Japan is a cryptocurrency trailblazer. It can be argued that no other country in the world has done more to introduce Bitcoin into the mainstream than the Land of the Rising Sun. Amazingly, the country isn’t content with just introducing Bitcoin to the masses, it’s making sure that it’s protecting the Japanese public every step of the way. Recent measures have seen the Financial Services Agency (FSA) enforce strict measures to stamp out exchanges that don’t wish to function within its regulatory guidelines. Ensuring total transparency, the FSA is now publishing the results of its crypto exchange inspections online for all to see.
Cracking Down on Crypto Exchanges
Japan is not taking the arrival or operation of any new cryptocurrency exchange lightly – which quite frankly is great to see. The FSA is clearly implementing a much sterner oversight into new license applications, as it looks to rid the country of questionable and illegal operations. New exchanges will now need to undertake on-site inspections very early on, with a microscope to be placed over business model performance and sustainability. Make no mistake about it, becoming a fixture of the cryptocurrency exchange scene in Japan is now going to be quite the challenge.
Moving Through the Applications
Application statistics show that there are hundreds of crypto-focused companies on the list waiting to be reviewed. This proves that the Japanese market is pretty much unignorable at this point, this also shows that the FSA has quite the challenge on its hands. The FSA’s most recent probe revealed that many exchange operators have been lazy in maintaining internal control systems in the wake of growing transaction volumes. During the closing months of 2017, the cryptocurrency market experienced a global explosion, with Japanese exchanges arguably being under prepared for it. In the eyes of the FSA, this lack of adaptability has to change.
The Crypto Market Continues to Grow
Recent investigations have revealed the staggering size of the exchange market in Japan. Exchange assets have boomed to approximately $7 billion, with Bitcoin’s amazing 2017 being a huge contributor to the growth in public interest. Partner that figure with extremely low running costs, with most exchanges employing on average less than 20 people, it does a create cause for concern. This means that on average a single employee is managing digital assets valued at around $30 million. Lack of manpower can often lead to loss of control, especially when dealing with such large figures.
Changing for the Better
The document released by the FSA is pretty comprehensive – but at this point we wouldn’t have expected anything less. It goes on to identify a whole host of issues in exchanges’ business models related to internal audits, corporate governance, and risk management and compliance. Anti-money laundering practices have also been questioned, but to a lesser extent. By making this report public, the FSA is making it clear that while progress is being made, there is still some way to go until the exchanges active in Japan reach where they need to be in the eyes of watchdogs.

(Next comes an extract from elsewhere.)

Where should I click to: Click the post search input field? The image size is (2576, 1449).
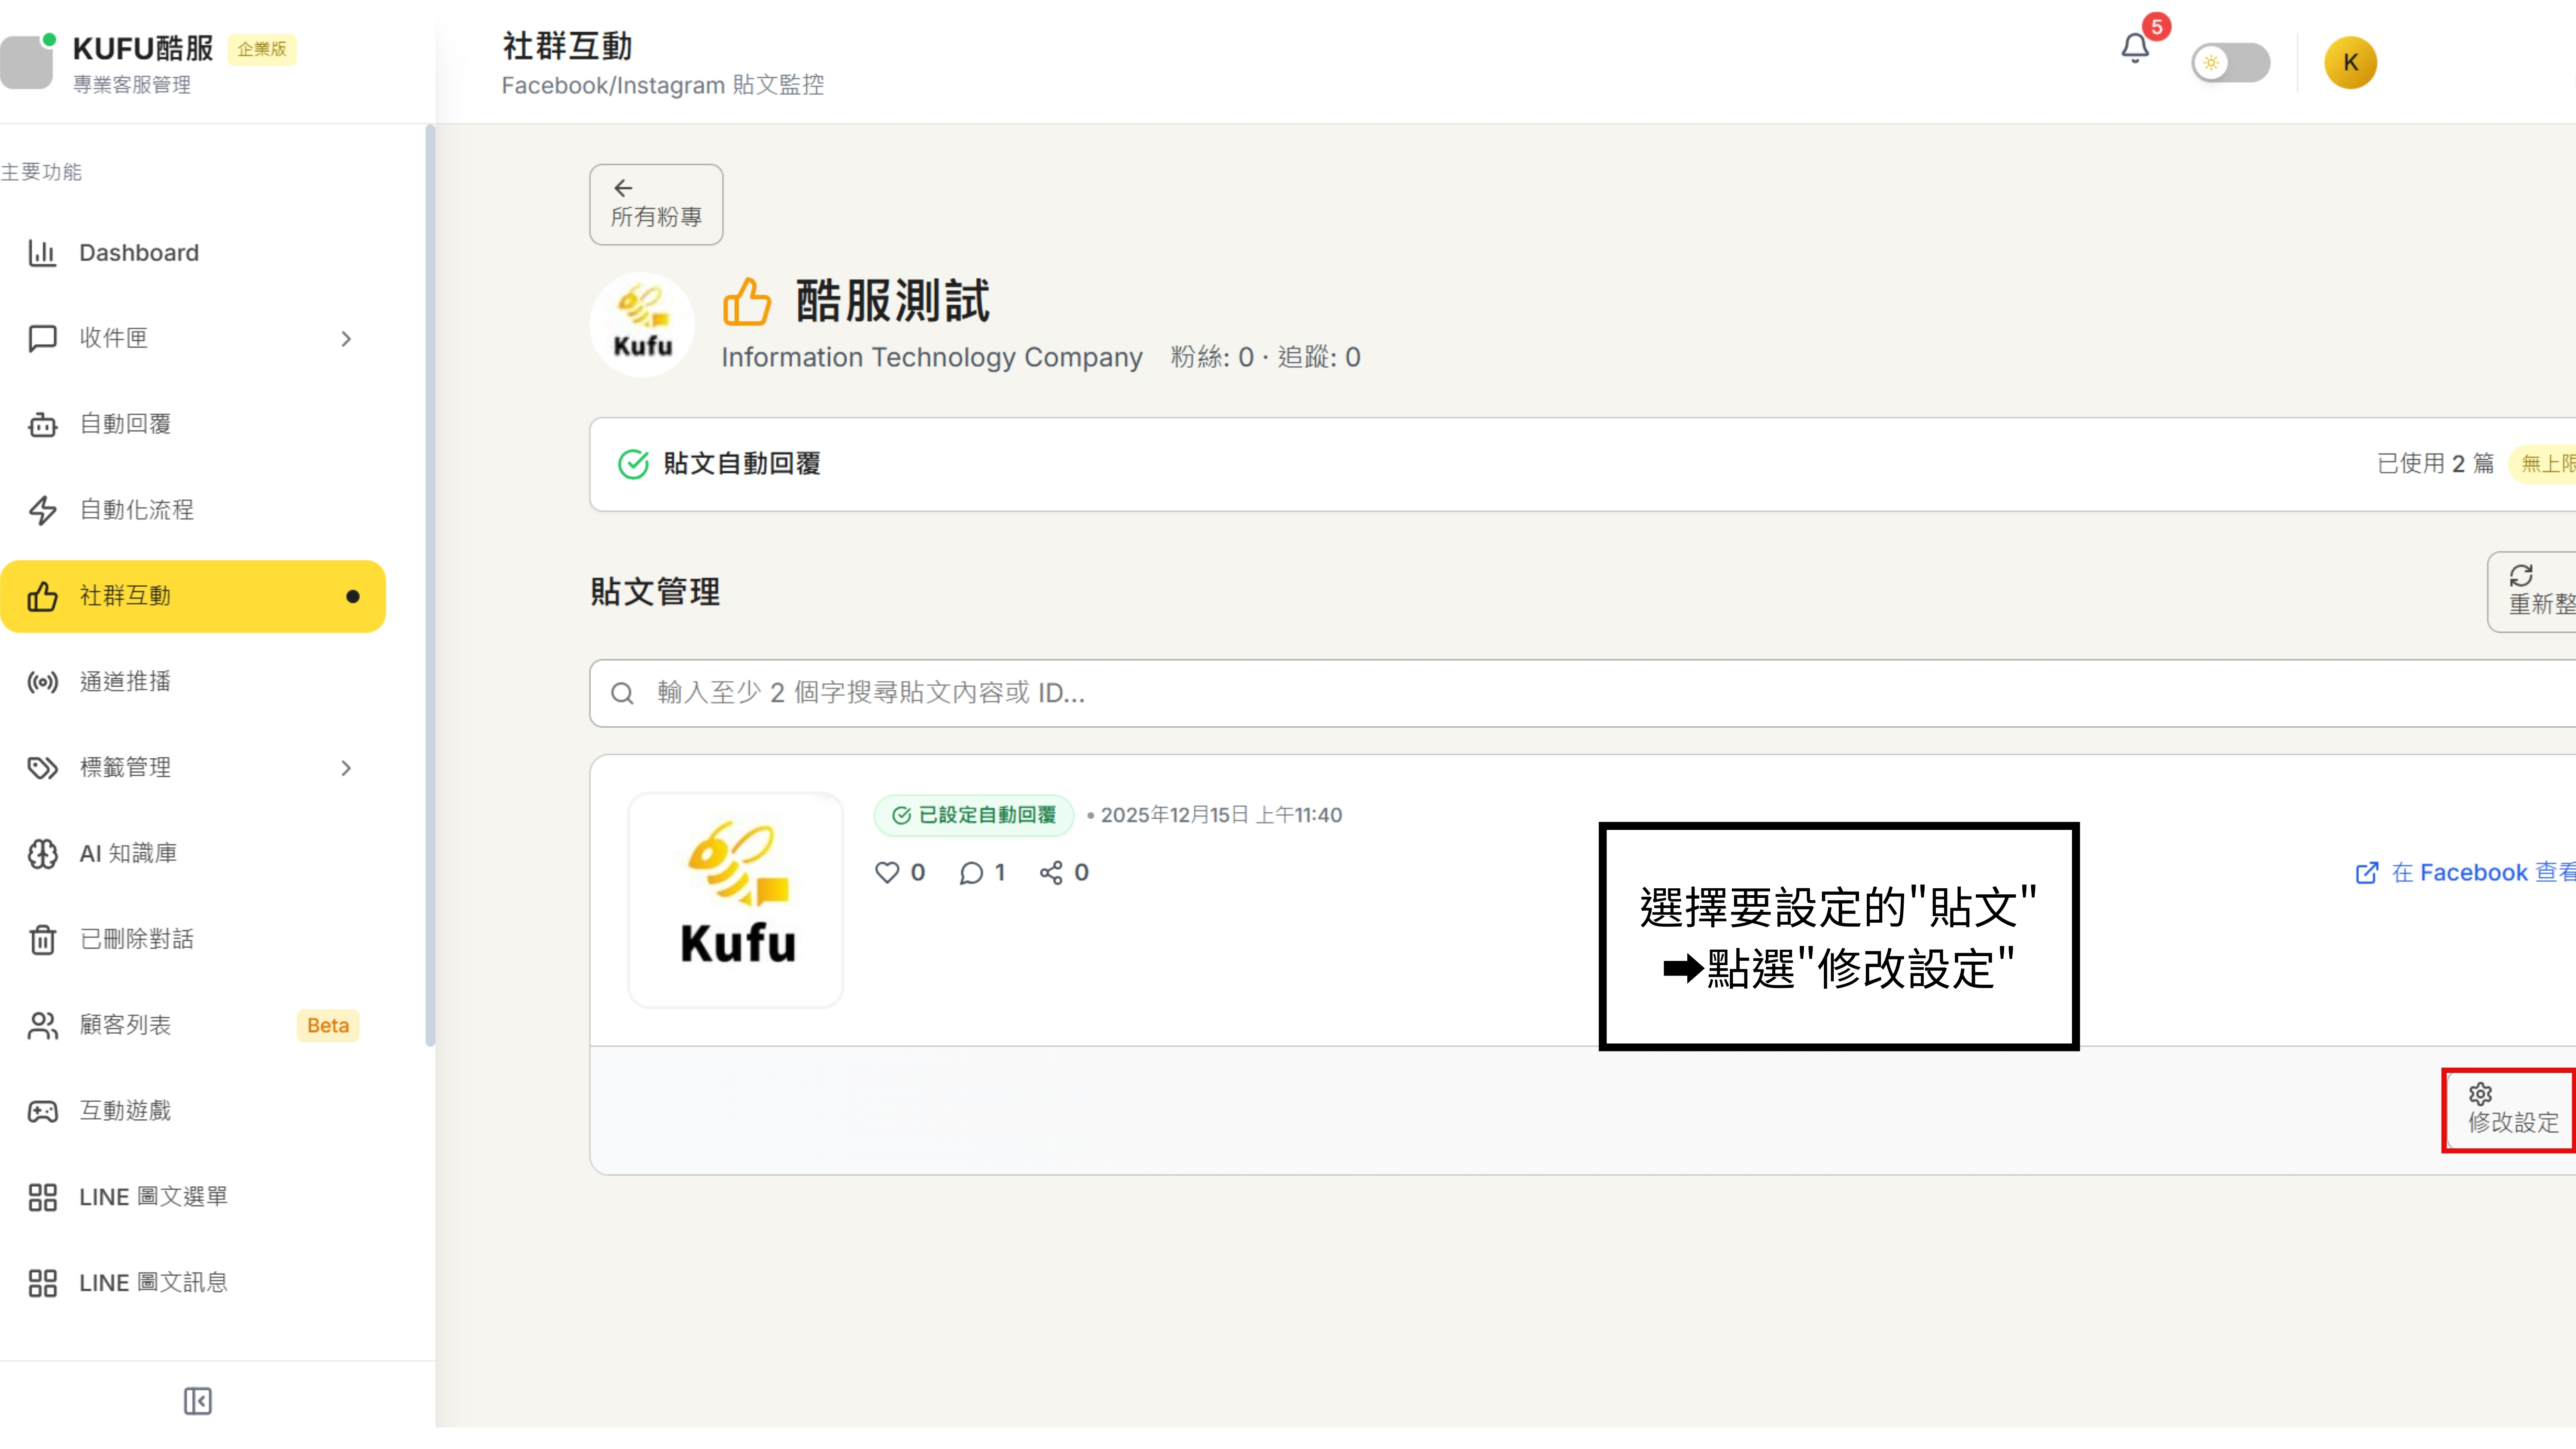(1100, 693)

Adopting the Trial and Error Approach
Japan has been faced with a something of a trial and error approach to crypto adoption. Following the earth-shattering hack of Coincheck, which saw $532 million of crypto ruthlessly stolen, the registration of new exchanges in Japan reached a standstill. However, given the current approach adopted by the FSA, faith in the Japanese market has more or less been restored. It’s labeled the new measures as both “substantial” and “necessary,” as it’s going to extremes to ensure that investors are protected, and a hack the scale of Coincheck is never allowed to happen again.
Joining Forces with the JVCEA
It was back in May when the FSA first launched its regulatory stipulations for exchanges, outlining the tough restrictions that all must adhere too. Then in July, changes were discussed to further improve these measures, along with what restructuring would be required for this to become a reality. Working with the newly created Japan Virtual Currency Exchange Association (JVCEA) – a self-regulatory body – the FSA is attempting to streamline and improve its coordination policies.
There’s a Long Road Ahead
This recent report from the FSA might make for alarming reading, as there are clearly still prominent issues within the country’s crypto regulation processes. Yet, the FSA should without question be applauded for its transparency. With problems and procedures now out in the open, investors and traders can only expect Japan’s exchanges to become safer and more secure in the future.